I am new to spark and trying to install spark on Amazon cluster with version 1.3.1. when i do
SparkConf sparkConfig = new SparkConf().setAppName("SparkSQLTest").setMaster("local[2]");
it does work for me , however i came to know that this is for testing purpose i can set local[2]
When i tried to use cluster mode i changed it to
SparkConf sparkConfig = new SparkConf().setAppName("SparkSQLTest").setMaster("spark://localhost:7077");
with this i am getting below error
Tried to associate with unreachable remote address [akka.tcp://sparkMaster@localhost:7077]. Address is now gated for 5000 ms, all messages to this address will be delivered to dead letters. Reason: Connection refused 15/06/10 15:22:21 INFO client.AppClient$ClientActor: Connecting to master akka.tcp://sparkMaster@localhost:7077/user/Master..
Could someone please let me how to set the master url.

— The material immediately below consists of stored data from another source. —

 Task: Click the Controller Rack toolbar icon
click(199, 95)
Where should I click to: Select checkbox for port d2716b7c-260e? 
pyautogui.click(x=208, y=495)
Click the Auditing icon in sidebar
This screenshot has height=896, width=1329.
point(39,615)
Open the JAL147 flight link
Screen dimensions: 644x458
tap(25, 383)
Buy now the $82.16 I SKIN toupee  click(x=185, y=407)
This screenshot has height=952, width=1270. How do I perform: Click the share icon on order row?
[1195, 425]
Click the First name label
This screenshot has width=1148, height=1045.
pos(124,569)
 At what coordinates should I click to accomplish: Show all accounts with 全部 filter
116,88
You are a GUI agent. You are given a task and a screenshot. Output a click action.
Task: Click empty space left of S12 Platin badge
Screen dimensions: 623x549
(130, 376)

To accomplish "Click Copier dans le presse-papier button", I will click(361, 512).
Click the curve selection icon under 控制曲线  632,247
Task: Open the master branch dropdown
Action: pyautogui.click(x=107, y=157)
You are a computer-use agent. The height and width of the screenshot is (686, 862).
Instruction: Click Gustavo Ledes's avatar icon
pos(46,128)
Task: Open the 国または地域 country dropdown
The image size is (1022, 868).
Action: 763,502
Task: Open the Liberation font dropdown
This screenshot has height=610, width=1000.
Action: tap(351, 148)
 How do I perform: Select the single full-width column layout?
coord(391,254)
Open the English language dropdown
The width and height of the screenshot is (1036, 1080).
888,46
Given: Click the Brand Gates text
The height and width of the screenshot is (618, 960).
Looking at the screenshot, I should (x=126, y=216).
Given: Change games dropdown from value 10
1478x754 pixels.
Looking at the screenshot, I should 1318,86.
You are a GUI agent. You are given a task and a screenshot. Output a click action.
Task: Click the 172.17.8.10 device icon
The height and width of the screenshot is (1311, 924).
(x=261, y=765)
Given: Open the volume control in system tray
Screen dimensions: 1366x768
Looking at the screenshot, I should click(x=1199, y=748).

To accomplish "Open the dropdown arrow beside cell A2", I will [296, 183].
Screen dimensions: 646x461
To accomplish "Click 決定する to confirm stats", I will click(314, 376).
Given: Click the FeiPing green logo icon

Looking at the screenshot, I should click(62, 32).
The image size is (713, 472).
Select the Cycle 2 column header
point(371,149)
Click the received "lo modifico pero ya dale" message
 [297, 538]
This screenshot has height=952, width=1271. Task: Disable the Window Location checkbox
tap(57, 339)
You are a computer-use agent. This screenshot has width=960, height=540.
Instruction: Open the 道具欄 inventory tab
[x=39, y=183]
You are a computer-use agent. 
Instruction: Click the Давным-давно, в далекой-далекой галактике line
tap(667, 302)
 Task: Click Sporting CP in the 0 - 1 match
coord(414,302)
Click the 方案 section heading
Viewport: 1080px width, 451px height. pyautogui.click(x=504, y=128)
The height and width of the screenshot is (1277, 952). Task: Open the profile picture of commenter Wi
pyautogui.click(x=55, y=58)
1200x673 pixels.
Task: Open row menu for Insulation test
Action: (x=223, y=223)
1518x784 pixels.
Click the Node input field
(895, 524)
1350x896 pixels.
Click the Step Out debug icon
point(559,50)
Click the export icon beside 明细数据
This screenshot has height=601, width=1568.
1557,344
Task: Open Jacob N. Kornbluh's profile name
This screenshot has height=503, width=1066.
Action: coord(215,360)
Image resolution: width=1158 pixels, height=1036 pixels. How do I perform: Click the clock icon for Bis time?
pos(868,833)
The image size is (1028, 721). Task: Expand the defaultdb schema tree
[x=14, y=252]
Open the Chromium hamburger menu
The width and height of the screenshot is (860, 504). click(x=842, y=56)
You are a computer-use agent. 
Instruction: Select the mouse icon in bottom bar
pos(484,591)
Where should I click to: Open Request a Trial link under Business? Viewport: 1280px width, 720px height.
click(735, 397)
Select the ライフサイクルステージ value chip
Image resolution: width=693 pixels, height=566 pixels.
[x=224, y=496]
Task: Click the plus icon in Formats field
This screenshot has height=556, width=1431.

If you are using the bootstrap action from https://github.com/awslabs/emr-bootstrap-actions/tree/master/spark the configuration is setup for Spark on YARN. So just set master to yarn-client
or yarn-cluster
. Be sure to define the number of executors with memory and cores. More details about Spark on YARN at https://spark.apache.org/docs/latest/running-on-yarn.html
Addition regarding executor settings for memory and core sizing:
Take a look at the default YARN node manager configs for each type at http://docs.aws.amazon.com/ElasticMapReduce/latest/DeveloperGuide/TaskConfiguration_H2.html, specifically yarn.scheduler.maximum-allocation-mb
. You can determine the number of cores from the basic EC2 info url (http://aws.amazon.com/ec2/instance-types/). The max size of the executor memory has to fit within the max allocation less Spark's overhead and in increments of 256MB. A good description of this calculation is at http://blog.cloudera.com/blog/2015/03/how-to-tune-your-apache-spark-jobs-part-2/. Don't forget that a little over half the executor memory can be used for RDD cache.